Let me start by saying that I’m having an excellent month. Those who have read each week and followed my journey know it’s been a long time coming. I’ve been on a real roller coaster.
When I began my divorce and ripped my comfortable safety net out by the roots, I knew that I was taking a risk. I said all the same things that everyone else says in those situations.
I’m doing this for me.
I’m betting on myself.
I’ll prove what I am capable of.
That all sounds great on paper, but real worries and inner voices can drag you down just as quickly as the fake concerns and genuine voices from the people around you. Sometimes those inside and outside voices sound the same, but one thing is always true. The ones in your head are always far worse than those in real life.
That’s saying a lot too because those real-life voices could be venomous. I’m not just talking about splintered family and friends following the split, but just people in general who have littered the walkways of my life. You even add a few more as you go. Getting out into the world means finding new people to introduce to your circle. The problem with that? Some of those people end up being crazy too.
Although, we tell ourselves that’s part of the fun. No matter what role you want these people to have in your life, their potential for looney tunes is high on the possibility meter. Those who try to feed you pizza and ask leading questions one day will be complaining to others that you ate all their food and said terrible things the next. People will do some awful stuff because many of those people are filled with awful stuff. They need to get it out. So it goes.
Still, even in the face of new adversaries, your self-betting continues. It did with me. Over the course of the last two years, I took steps every few months that saw my life improve by leaps and bounds each time. I was focused on being happy and I wanted nothing more. I kept trying to remember that I was bettering myself for myself.
Let’s be honest, though. It’s not just for me, right? We’re all on the Internet here. We can be candid.
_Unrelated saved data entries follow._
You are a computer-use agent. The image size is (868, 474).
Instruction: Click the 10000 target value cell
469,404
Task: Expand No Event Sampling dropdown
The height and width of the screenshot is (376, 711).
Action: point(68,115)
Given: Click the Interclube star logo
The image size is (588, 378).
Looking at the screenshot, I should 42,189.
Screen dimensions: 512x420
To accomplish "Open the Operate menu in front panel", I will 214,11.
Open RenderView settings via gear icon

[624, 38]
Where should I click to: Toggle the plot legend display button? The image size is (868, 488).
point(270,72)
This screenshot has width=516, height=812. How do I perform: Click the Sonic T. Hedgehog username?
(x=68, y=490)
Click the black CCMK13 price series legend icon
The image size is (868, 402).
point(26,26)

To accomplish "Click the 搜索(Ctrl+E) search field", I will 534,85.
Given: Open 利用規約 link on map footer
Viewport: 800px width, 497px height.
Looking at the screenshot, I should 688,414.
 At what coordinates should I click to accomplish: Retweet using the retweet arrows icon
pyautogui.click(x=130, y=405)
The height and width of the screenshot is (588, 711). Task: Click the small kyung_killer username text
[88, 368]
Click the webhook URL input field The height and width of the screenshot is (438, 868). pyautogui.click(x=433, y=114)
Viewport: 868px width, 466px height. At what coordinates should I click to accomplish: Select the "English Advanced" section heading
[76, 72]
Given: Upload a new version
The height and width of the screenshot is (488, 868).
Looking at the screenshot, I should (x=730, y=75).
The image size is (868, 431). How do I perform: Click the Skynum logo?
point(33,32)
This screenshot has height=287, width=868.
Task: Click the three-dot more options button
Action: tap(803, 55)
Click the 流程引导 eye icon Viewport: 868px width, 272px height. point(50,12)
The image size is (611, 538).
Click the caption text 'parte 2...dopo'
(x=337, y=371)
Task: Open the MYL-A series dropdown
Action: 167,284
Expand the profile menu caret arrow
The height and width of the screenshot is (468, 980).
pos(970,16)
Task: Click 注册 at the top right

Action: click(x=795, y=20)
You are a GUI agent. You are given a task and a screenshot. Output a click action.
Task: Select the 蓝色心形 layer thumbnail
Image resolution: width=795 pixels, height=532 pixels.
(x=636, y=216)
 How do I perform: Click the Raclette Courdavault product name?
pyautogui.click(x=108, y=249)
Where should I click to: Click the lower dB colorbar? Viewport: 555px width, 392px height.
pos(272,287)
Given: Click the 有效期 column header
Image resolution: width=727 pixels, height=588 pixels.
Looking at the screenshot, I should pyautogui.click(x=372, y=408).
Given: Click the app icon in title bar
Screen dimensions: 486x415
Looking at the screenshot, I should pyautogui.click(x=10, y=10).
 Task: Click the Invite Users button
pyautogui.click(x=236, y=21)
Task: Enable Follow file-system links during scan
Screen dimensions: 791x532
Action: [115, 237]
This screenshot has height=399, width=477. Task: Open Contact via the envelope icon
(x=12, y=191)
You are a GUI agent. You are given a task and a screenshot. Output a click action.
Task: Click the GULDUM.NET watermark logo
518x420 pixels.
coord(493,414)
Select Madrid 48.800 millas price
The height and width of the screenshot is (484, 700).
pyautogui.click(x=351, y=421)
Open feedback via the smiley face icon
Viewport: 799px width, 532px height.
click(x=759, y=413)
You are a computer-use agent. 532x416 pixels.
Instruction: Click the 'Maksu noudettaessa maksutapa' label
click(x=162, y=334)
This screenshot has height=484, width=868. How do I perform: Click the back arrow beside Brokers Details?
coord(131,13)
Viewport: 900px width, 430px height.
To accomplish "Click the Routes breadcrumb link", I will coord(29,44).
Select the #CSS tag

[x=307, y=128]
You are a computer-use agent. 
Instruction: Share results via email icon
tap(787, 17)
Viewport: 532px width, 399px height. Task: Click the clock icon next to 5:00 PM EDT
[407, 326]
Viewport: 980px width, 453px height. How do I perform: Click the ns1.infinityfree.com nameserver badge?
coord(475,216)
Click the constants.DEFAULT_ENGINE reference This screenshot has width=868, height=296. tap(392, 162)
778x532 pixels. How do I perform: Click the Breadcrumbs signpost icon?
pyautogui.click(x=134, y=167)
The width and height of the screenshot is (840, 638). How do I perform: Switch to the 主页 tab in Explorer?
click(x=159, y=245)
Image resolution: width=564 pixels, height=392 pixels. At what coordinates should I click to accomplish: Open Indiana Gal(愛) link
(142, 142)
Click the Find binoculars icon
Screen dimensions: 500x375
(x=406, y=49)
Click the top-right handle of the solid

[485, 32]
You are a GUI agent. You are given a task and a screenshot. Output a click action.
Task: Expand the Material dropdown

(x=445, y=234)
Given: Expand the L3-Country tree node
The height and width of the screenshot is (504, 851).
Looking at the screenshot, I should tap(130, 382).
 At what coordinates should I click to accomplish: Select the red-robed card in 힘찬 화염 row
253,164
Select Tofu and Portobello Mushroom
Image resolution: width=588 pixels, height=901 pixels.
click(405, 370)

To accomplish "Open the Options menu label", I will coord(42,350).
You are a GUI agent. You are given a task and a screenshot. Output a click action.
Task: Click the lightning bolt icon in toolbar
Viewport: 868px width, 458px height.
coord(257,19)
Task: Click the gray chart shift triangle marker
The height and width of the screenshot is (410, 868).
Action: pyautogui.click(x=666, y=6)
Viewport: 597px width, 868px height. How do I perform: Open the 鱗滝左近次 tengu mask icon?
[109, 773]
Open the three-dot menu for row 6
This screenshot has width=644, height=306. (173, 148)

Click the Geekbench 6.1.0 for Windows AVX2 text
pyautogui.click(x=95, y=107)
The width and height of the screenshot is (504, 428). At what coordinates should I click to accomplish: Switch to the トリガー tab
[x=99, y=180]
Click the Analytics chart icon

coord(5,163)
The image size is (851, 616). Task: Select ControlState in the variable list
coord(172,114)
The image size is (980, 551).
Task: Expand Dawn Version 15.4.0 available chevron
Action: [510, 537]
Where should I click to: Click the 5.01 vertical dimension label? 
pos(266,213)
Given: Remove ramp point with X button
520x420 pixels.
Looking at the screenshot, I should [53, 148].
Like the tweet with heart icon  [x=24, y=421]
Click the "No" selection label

Think of all those memes that people share. Think of karma and the way the world spins. We don’t just succeed to be successful. We succeed to wipe those toxic smirks off all those toxic faces, right?
We want to rub it in the face of every person who said we’d never be able to make the right amount of money or find our soulmate or live the life we deserve. One day, when your ship finally comes in, you can get on board, wave goodbye, and sail away on the tears of your haters. Bon Voyage, beaches.
In many ways, my ship has finally come in. I’m happy with my life and the things I have put in place. I feel steady, secure, and stable in ways that I never dreamed possible. This is the best version of me that I’ve ever been.
When I realized all of this though, a funny thing happened. It’s something I didn’t expect.
I didn’t think about any of the doubters or nay-sayers. I didn’t make any phone calls to recent ghosts or text messages to the physical forms of my toxic inner voices. There were no “ha-ha-ha” floral arrangements or told-ya-so singing telegrams. None. Those people stayed where they’ve been since I put them away – away.
Do you know who I thought about? I thought about my children and how worried I had been that my decisions in life would lead them to a home of instability. They have been by my side for half of every week during this sometimes chaotic trip and offered me comfort during some of the darkest turns. Everything I’ve done and wanted to be has always been for them.
I thought about my girlfriend Lauren and her son, my son’s best friend, Christian. Lauren offered me support that I never thought was possible and cared for me during times that I didn’t even care about myself. She saw my potential with the same excitement that I vaguely recall having myself and reminded me of who I once saw in the mirror. She pushed me to be better and I wanted nothing more than to be successful for them both. I wanted to be my best self because that’s what they deserve. They deserve even more.
There were my friends who wrote to check in on me over the past few years. Readers, many of whom are reading these words right now, who dropped me messages on social media or through this blog, all stuck in my head. They witnessed my writings, many during my lowest points, and I just wanted to write them a happily ever after.
While I’m still writing that happily ever after, I can say that all of those people are the ones who brought me to this high point today. The hope to make those positive forces proud greatly outweighed the hope that I’d make the negative ones cry.
I should have seen that coming. After all, those who caused me pain couldn’t stop me from being the best I could be. It also stands to reason that those who caused me pain couldn’t push me to be the best I could be either. Wiping their smirks off wasn’t a real reason to reach my goals. Creating a life for those I love was. The ones who cared about me are the ones I did it for. They’re the ones I still do it for each day.
It’s not your job to prove people wrong or make your toxic past feel the sting of your achievements. Toxic is as toxic does and no amount of life lessons will cure that. It’s what makes them toxic.
Great people make other people greater. You won’t find inspiration from the same pits of darkness you crawled out from. Tomorrow’s bright and tomorrow’s real. Do it for the ones who matter. We’re cheering for you.